However several of the 'renewals' have included clauses without a grandfathering, or ones that allow the "attorney general' (read ATF) to declare firearms without the variously described features as also "assault weapons" at their discretion.
Then there was issues like in California where certain guns were declared allowed as long as they were registered before a specific date. Failure to register them was a felony, but if you registered them they would be grandfathered in.
Then later they said "oops",they are illegal and rounded them up from those who had registered them as required by law.
This happened with some SKS rifles.
Or grandfathered them in for the original owner, but made it a crime to transfer them to any regular person, effectively reducing the value of said firearms to nothing in said state.
This was the case in California, and could be the case in some national legislation as well.
Fortunately people in California could sell them to people out of state to offset the fact that the weapons become worthless in California, but if such a restriction was done at the national level your firearm becomes worth almost nothing with a tiny market of potential buyers. With the only option selling it to FFLs that will pay what they want and who can only sell it to law enforcement, which have so many and get government surplus that they won't pay even a fraction of the actual value.
You can't even leave your 'grandfathered' 'assault weapons' to family in state in California. Nor the 'grandfathered' 'high capacity' magazines. If you die or sell them to someone else they can never be possessed by a regular commoner within the state again, including your heirs.
In such a situation at the national level people that stock up for a ban would end up with firearms that can hardly be sold.
The other thing is the perception that changes when they are banned.
What can be normal is abnormal and scary 5-10 years later. I was surprised at how targeted firearms once viewed as just slightly worse by various people when they were legal become almost universally bad according to the majority once they had been banned long enough.
It is scary that once something is banned, you can force the population to support the ban as a new generation grows up with it having always been in place and afraid of the unknown.

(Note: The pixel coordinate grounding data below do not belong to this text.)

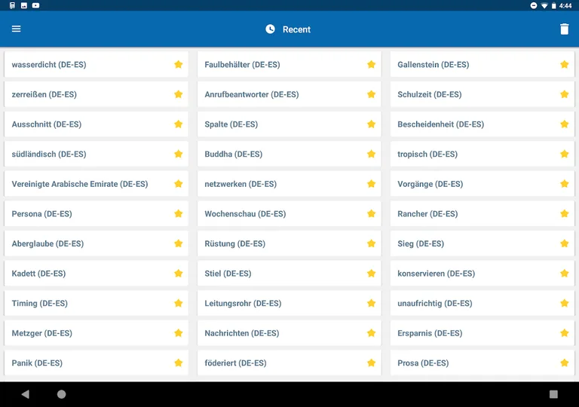Toggle favorite star on Buddha entry
The image size is (579, 407).
coord(371,155)
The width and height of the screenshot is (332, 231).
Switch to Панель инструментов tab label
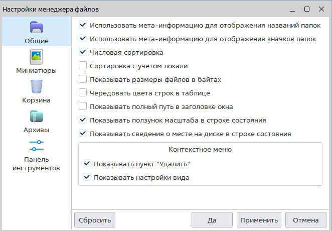tap(37, 164)
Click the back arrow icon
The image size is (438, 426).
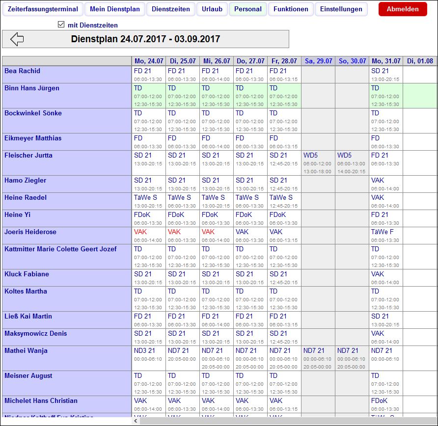point(17,39)
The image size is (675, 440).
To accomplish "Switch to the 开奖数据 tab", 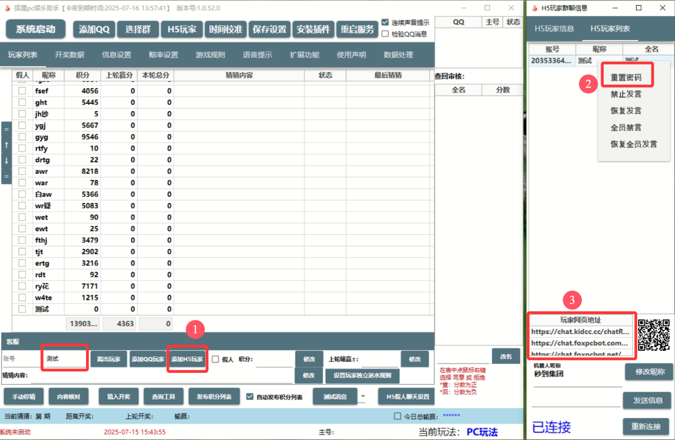I will pos(70,55).
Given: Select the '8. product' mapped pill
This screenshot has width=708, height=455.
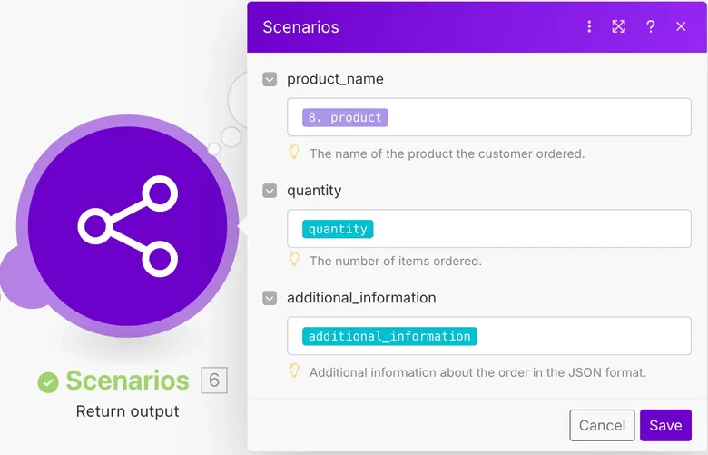Looking at the screenshot, I should tap(345, 117).
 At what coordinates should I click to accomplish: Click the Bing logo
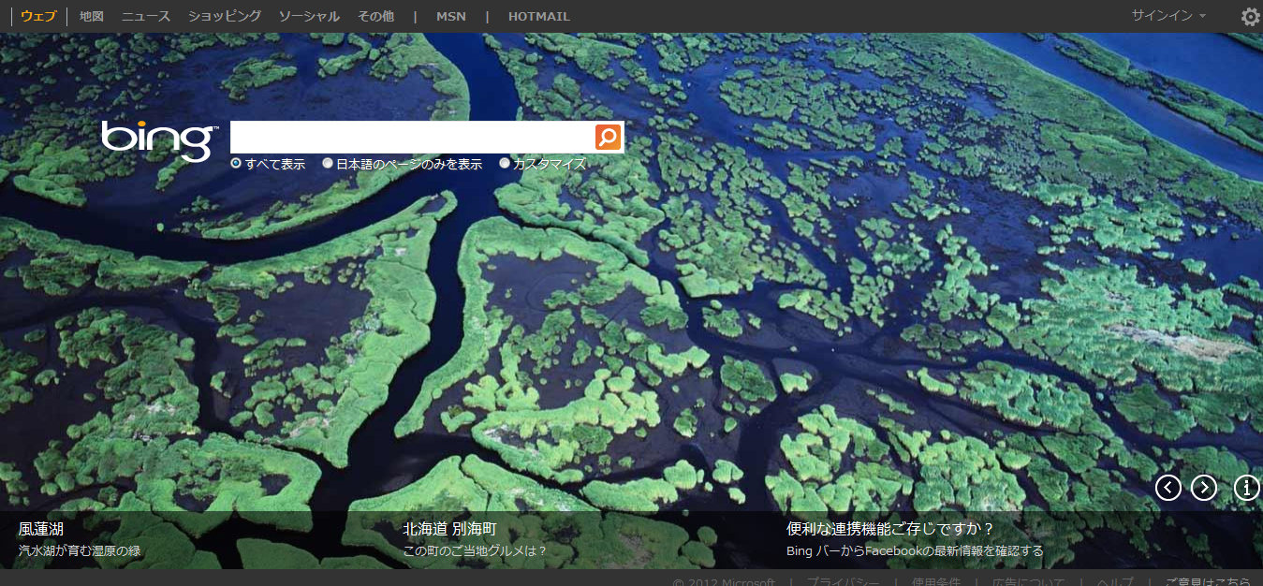[x=157, y=139]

Many of those that came of age during the AWB and knew nothing different actually believed it was accomplishing something.
And the population with less exposure becomes even more naive on the subject, plenty of people thought ARs in states like California were full auto m16s in 2003-2004.
It is the same situation you see with select fire weapons. You hear about how uncontrollable they are, how no regular person could safely use them, they are only good for spraying, essentially how such restrictions make us safer, and how they are fine with what they are prohibited from having, because obviously if it is prohibited there is a good reason for it. Such conclusions are heard even from gun people. Yet it is untrue, but since the population has the least experience with that which is most restricted or banned it is the scary unknown, where facts based on movies, games, and assumptions prevail.
If you prohibit the herd from owning something long enough they begin to defend the prohibition, having known nothing else and believing the fear of the unknown is justified and a change would be dramatic.
This also means even people that legally own such firearm or had them grandfathered go from normal to 'evil' in the eyes of society over time.
Once the majority of the herd has been unable to buy such things for a generation the people that have such things are seen as bad guys, nutjobs that think they are rambo and instantly are seen as the bad guy if they end up in court claiming self defense. The nutjob with a military rifle (or other "assault weapons" as the term has no real meaning, pistols with just a threaded barrel are an "assault weapon" in California), while normal people have other types of firearms.